Les règles comptables telle celle qui définit le travail comme coût et les bonus et dividendes comme parts de profit – un principe qui définit à notre insu le type de société où nous vivons bien mieux que notre constitution officielle – doivent être modifiées pour que toutes les avances consenties par des parties prenantes à la fabrication d’un produit ou l’offre d’un service, avances en travail aussi bien qu’en capital ou en supervision et direction des entreprises, soient rémunérées selon une logique unique, prenant pleinement en compte qu’elles sont toutes trois indispensables au même titre pour aboutir au produit fini : il faut aussi, parallèlement, que le travailleur remplacé par une machine bénéficie de la productivité future de celle-ci, selon le principe d’une « taxe Sismondi » (j’en expliquerai le principe au prochain chapitre).

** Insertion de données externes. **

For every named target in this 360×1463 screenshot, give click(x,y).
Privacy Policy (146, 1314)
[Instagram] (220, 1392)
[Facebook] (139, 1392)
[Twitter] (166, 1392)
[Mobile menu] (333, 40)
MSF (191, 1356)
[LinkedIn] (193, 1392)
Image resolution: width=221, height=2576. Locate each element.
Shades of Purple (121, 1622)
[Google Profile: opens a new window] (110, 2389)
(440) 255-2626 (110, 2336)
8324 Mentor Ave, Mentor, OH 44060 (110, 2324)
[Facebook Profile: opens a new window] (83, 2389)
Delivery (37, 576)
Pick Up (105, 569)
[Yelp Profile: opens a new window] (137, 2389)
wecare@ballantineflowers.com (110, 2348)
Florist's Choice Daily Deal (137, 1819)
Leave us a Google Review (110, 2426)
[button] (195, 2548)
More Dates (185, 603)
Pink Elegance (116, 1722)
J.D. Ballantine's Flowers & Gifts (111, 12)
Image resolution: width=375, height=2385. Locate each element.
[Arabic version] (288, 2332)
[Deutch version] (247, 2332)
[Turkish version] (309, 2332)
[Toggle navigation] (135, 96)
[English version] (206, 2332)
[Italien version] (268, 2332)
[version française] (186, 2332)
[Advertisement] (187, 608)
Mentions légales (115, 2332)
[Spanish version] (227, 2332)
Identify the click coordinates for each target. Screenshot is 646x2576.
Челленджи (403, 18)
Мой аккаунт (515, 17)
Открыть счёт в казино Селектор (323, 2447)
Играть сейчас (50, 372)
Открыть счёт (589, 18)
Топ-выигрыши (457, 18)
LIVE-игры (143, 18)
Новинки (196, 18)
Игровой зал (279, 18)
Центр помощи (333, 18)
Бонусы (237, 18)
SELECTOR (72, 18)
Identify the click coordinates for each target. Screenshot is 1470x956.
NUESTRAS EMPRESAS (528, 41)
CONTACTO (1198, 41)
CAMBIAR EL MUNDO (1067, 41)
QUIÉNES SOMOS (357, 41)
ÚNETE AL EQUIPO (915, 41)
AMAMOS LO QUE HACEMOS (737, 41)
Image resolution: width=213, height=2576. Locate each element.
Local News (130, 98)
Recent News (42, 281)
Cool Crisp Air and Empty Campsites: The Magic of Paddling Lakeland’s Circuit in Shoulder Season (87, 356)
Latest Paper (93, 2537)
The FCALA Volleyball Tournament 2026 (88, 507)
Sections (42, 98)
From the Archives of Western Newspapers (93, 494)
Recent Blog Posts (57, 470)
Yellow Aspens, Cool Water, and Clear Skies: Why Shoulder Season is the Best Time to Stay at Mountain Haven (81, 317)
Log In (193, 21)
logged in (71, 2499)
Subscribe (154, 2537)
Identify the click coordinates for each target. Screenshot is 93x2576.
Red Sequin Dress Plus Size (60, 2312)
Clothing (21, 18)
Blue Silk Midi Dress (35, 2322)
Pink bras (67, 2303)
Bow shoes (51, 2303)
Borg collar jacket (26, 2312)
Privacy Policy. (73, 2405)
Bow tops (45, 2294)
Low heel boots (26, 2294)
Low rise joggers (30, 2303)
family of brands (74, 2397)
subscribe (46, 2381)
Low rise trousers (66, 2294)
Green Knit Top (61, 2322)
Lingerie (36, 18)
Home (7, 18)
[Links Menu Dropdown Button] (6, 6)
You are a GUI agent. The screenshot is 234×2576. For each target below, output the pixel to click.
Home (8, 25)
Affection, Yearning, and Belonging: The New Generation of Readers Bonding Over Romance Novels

Il est impératif que la définition et la révision ensuite des règles comptables européennes deviennent partie intégrante d’un processus de décision démocratique au lieu d’être déterminées comme c’est le cas à l’heure actuelle par un organisme privé nommé IASB (International Accounting Standards Board), une filiale de l’IASCF (International Accounting Standards Committee Foundation), domicilié de manière inacceptable dans un paradis fiscal (l’État du Delaware aux États-Unis). Wikipedia nous explique : « Indépendant, il n’a de comptes à rendre à personne sinon aux fondations qui le financent et où l’on retrouve les plus grands établissements financiers et les principaux cabinets d’audit de la planète. »
Il est impératif que soit révisée la structure actuelle de l’IASB où seuls ces grandes firmes d’audit et les représentants des plus grosses transnationales déterminent – avec un pouvoir de décision de fait au prorata du montant de leur cotisation – le contenu de règles qui, pour ce qui touche à notre vie de tous les instants, définissent le véritable cadre qui y préside pour l’essentiel.
Proposition : Remettons en question la définition comptable traditionnelle mais néanmoins arbitraire des salaires comme « coûts pour l’entreprise », coûts qu’il s’agit bien entendu de réduire autant que possible, alors que les dividendes accordés aux actionnaires et les bonus – souvent extravagants – accordés à la direction sont eux autant de « parts de bénéfice », dont chacun sait qu’il faut chercher à les maximiser à tout prix. Les « avances », comme s’exprimaient les économistes d’autrefois, quelle que soit leur nature, sont bien évidemment aussi indispensables les unes que les autres à la bonne marche de l’entreprise, et les avances en travail au même titre que celles en capital ou en direction / supervision de la bonne marche des affaires.